INPUT DATA
○ ○ ○

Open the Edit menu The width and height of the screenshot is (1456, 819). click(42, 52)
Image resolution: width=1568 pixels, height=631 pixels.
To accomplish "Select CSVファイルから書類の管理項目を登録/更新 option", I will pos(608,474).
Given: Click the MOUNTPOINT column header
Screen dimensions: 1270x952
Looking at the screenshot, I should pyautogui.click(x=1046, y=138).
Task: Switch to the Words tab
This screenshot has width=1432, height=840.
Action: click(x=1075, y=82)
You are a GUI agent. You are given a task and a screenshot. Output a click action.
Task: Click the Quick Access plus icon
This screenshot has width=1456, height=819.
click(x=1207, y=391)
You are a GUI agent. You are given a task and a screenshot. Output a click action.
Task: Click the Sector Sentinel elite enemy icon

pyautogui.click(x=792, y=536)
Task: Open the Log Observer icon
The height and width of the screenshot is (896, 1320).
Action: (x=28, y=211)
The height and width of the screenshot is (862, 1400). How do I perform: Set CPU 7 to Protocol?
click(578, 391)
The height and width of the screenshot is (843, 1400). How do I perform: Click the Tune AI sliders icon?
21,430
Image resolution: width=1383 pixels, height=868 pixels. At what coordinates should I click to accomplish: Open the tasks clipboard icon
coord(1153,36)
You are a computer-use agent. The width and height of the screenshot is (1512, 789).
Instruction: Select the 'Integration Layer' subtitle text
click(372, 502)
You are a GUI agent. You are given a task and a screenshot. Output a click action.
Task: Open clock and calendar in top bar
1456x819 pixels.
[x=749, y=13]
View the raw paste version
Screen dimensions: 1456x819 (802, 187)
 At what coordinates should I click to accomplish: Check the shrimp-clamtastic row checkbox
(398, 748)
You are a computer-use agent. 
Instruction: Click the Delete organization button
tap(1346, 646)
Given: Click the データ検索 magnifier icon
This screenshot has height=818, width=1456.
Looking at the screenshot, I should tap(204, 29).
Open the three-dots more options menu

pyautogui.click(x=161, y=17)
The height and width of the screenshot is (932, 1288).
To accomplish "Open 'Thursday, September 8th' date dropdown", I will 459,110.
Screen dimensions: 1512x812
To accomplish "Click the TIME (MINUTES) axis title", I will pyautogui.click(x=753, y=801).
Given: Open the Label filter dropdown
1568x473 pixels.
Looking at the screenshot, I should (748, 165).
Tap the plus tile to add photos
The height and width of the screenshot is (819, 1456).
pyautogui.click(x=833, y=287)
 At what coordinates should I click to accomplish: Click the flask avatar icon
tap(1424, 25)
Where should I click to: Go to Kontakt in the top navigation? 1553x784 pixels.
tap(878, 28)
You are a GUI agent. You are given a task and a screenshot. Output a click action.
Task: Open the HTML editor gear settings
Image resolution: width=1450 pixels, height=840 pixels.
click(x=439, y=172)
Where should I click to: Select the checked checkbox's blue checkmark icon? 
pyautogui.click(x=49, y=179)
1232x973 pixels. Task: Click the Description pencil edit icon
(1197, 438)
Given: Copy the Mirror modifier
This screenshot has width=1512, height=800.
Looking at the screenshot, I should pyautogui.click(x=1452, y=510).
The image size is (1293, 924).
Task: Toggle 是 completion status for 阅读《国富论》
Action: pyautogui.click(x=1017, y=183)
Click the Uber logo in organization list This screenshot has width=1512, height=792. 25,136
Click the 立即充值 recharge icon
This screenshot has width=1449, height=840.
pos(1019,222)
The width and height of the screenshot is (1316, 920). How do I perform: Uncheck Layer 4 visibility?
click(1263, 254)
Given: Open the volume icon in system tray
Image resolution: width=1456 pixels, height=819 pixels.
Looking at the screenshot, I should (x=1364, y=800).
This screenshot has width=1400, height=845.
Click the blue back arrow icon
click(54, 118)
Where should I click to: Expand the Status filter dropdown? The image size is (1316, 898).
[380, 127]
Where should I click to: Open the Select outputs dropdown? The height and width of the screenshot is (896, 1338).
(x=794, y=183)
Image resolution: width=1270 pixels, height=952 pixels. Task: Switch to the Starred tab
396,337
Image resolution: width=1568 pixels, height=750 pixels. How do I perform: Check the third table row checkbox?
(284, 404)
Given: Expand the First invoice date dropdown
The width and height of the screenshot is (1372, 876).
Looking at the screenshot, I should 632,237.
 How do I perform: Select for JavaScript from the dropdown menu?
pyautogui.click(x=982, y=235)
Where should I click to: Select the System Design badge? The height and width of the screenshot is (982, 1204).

○ ○ ○

INSTRUCTIONS FOR THE TASK
Could you return every line from the entries above in which the string "date" occurs?

RESULT OF THIS TASK
To accomplish "Open 'Thursday, September 8th' date dropdown", I will 459,110.
Given: Expand the First invoice date dropdown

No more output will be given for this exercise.